For the season 2015–2016 in the Vienna State Opera Gonzalez-Foerster designed a large-scale picture (176 sqm) as part of the exhibition series "Safety Curtain", conceived by museum in progress.

==Exhibitions==
Her first solo exhibition in New York City, "Equinimod and Costumes" was held in 2014 at 303 Gallery and featured an art installation of her wardrobe. González-Foerster has had solo exhibitions at the Centre Pompidou, the Dia Art Foundation, the Kunsthalle Zürich, the Musée d'Art Moderne de Paris, the Museo de Arte Contemporáneo de Castilla y León, the Museo Nacional Centro de Arte Reina Sofía, the Solomon R. Guggenheim Museum, and the Tate Modern.

She participated in the 2006 São Paulo Art Biennial, and the 2009 Venice Biennale.

===Tate Modern's Turbine Hall installation===
The show was entitled "The Unilever Series: Dominique Gonzalez-Foerster: TH.2058" and appeared in the Turbine Hall of Tate Modern in London from October 14, 2008 to April 13, 2009. At the opening of the show Dominique said, " Some months ago, I used to wake up in the silence of the night to think about what I was going to do. But not anymore. People ask me, 'Are you scared?' No, I am not scared. If I was, I wouldn't do it. Rather, I'm excited. I am putting one third of my energy into just staying calm. The work is on such a scale that if you got too excited, you would explode,". The show was her first public commission in the UK and filled half of the 3,400 square meter hall. "TH.2058 by Dominique Gonzalez-Foerster, imagines Tate Modern 50 years into the future, set in a London afflicted by perpetual rain. Tate Modern is being used as a shelter for people, a storage space for art works and for the remains of culture. The vast Turbine Hall is filled with monumental replicas of iconic sculptural works. Rows of bunk beds are scattered with books, and on a giant screen The Last Film is continuously running. Made up of short excerpts from science-fiction films, The Last Film suggests a potential state of catastrophe as well as the possibility of collective memory,".

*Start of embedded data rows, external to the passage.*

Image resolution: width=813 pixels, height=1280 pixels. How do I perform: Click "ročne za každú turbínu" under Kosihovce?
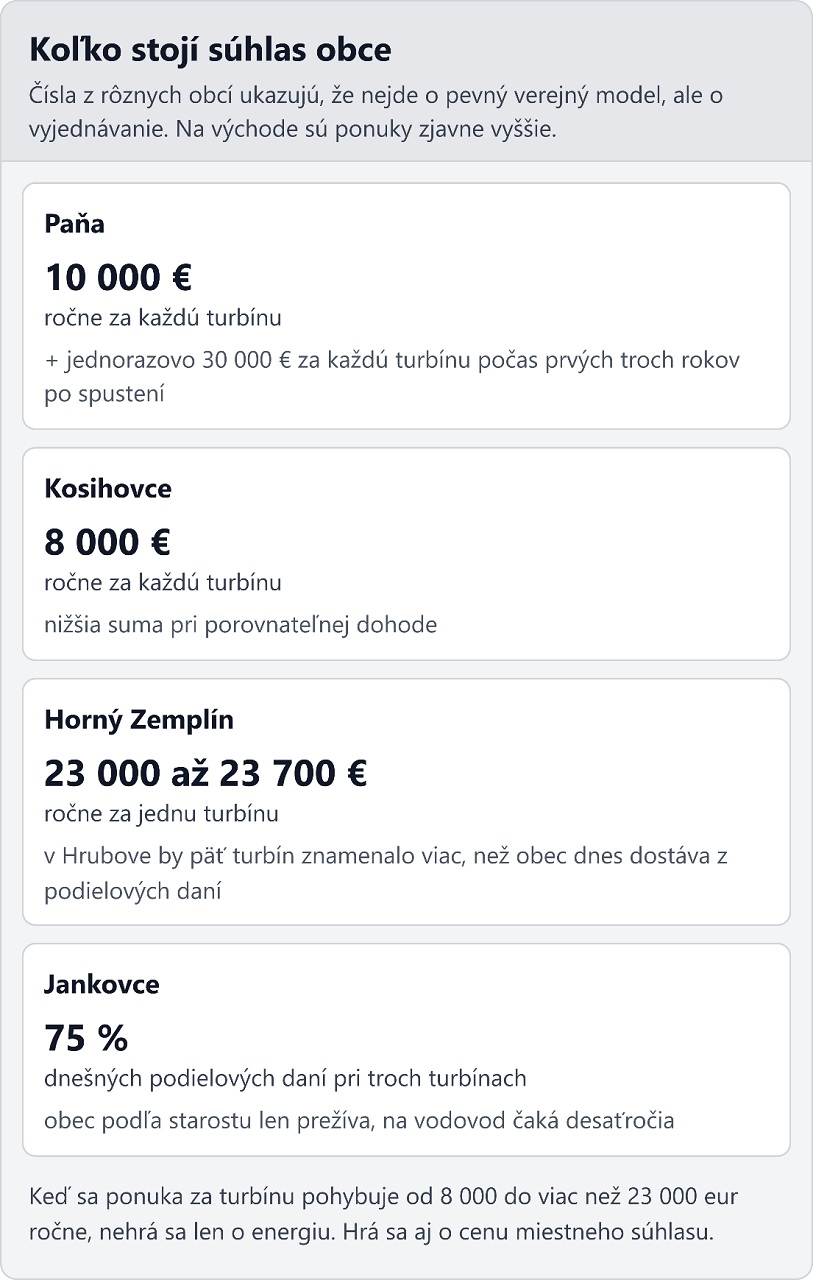coord(163,582)
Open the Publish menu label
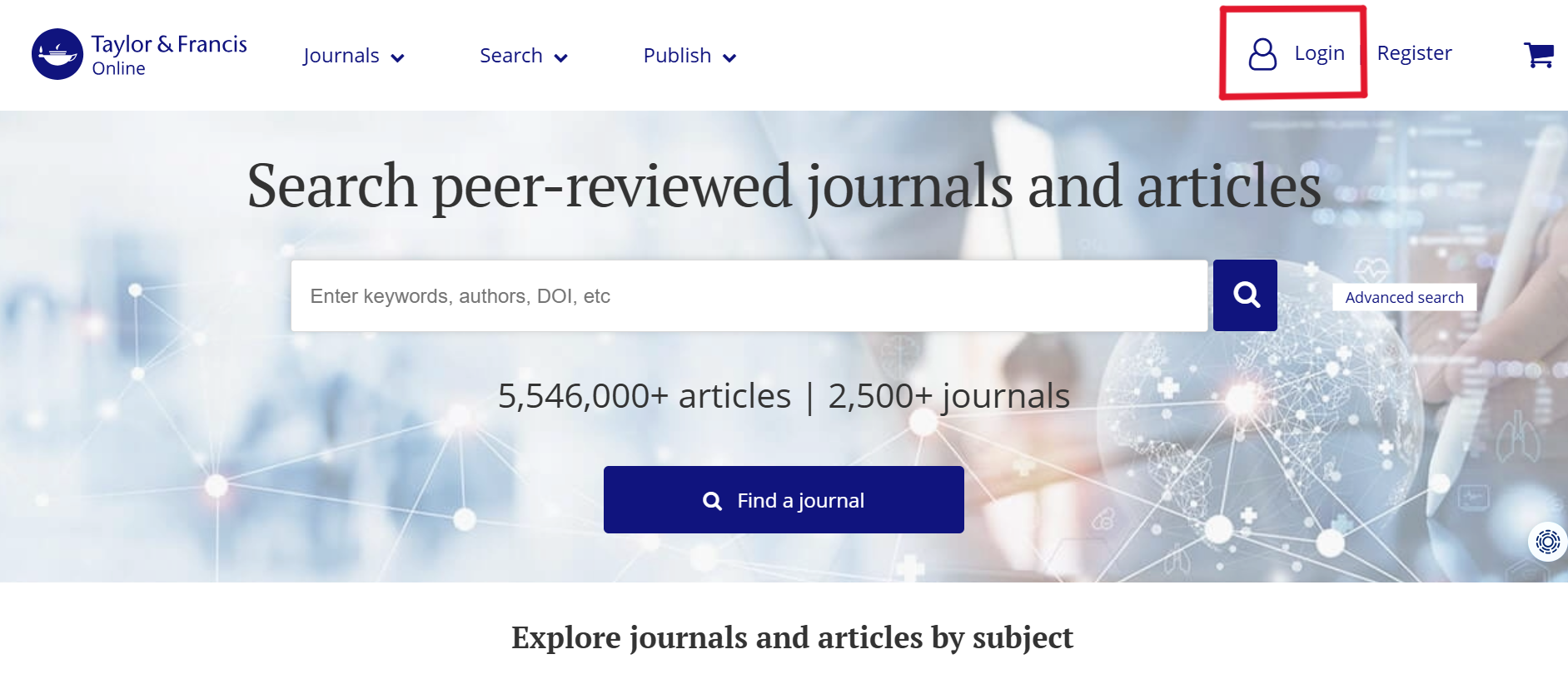The width and height of the screenshot is (1568, 679). 677,56
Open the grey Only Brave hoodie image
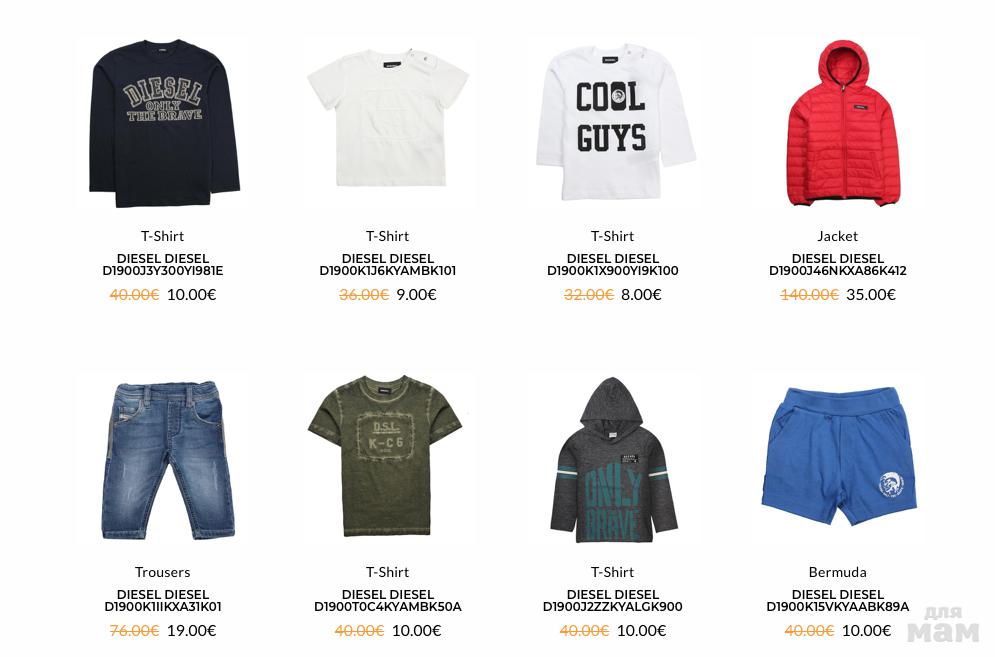The width and height of the screenshot is (995, 657). (x=613, y=460)
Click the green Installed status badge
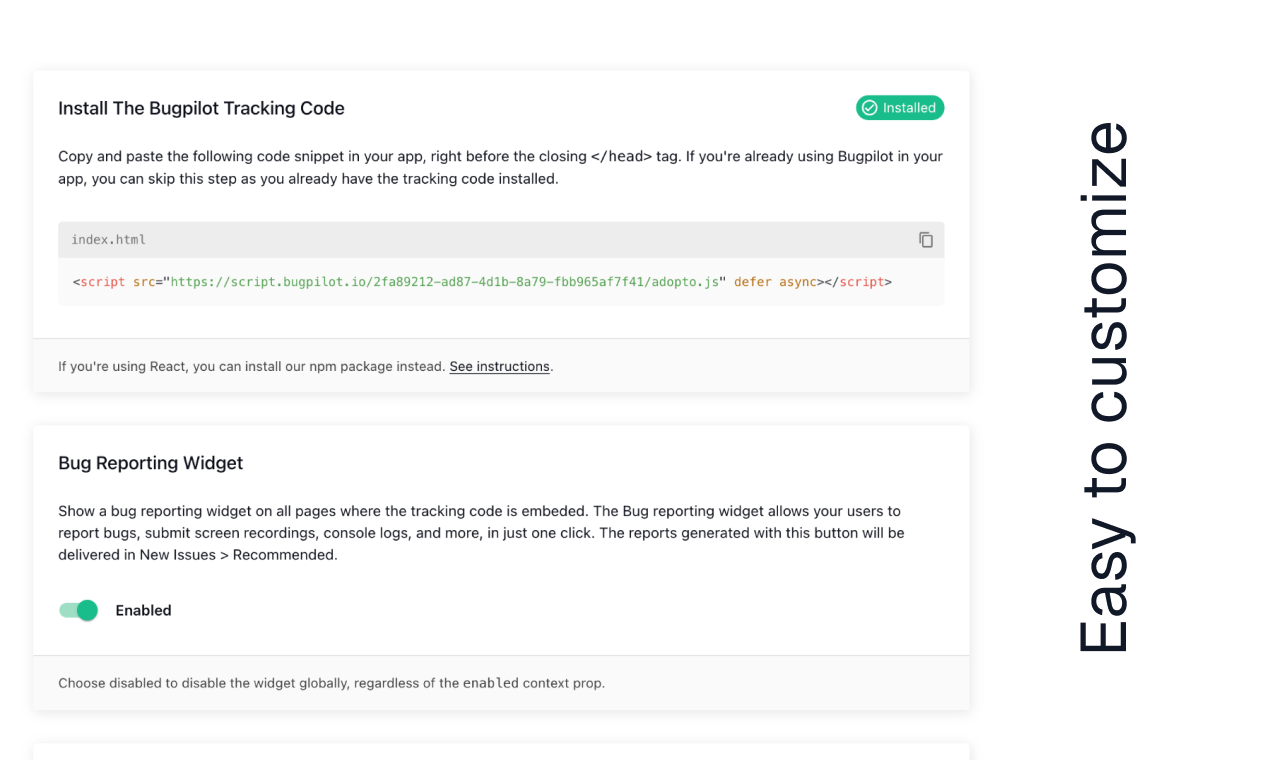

===Hispanic Society of America installation===
The installation at the Hispanic Society of America in New York was installed in 2009, and was entitled "chronotopes & dioramas". The Hispanic Society of America is a museum and research library with an impressive collection of paintings, decorative objects, books, documents, prints, and photographs. However, Dominique discovered it only had a limited supply of 20th century literature and wanted to fill in the gaps. She enlisted help from experts at the American Museum of Natural History. The project involved crafting three habitats in which volumes by nearly 40 authors replaced taxidermied fauna. One evokes water and verticality; another, aridity and flatness; the third, trailing vines. They represent three zones: North America, the Desert, and the Tropics. Aside from the books, each diorama contains a single, mute trace of human presence. In the underwater ocean scene there is an oil barrel. In the desert scene there are ruins of a concrete bunker. In the tropical scene there is a desolate, glass house. They each show the wear and tear of passing time. Many of the books in the dioramas are about anxiety and exile. She also created a mural-sized calligram (an arrangement of words that creates a related visual image). This is Mikhail Bakhtin's concept of the chronotope; "functioning as the primary means for materializing time in space with the novel". The installation is housed in an annex to the library.

==Collections==
Gonzalez-Foerster's work is in the collections of the Centre Pompidou, the Dia Art Foundation, the Guggenheim, the Louis Vuitton Foundation, the M+ Museum, the Moderna Museet, and the Tate Modern.

==Recognition==
Gonzalez-Foerster was the recipient of an artist residency in Villa Kujoyama, Kyoto in 1996, the Mies van der Rohe Award in Krefeld in 1996, and the 2002 Marcel Duchamp Prize in Paris.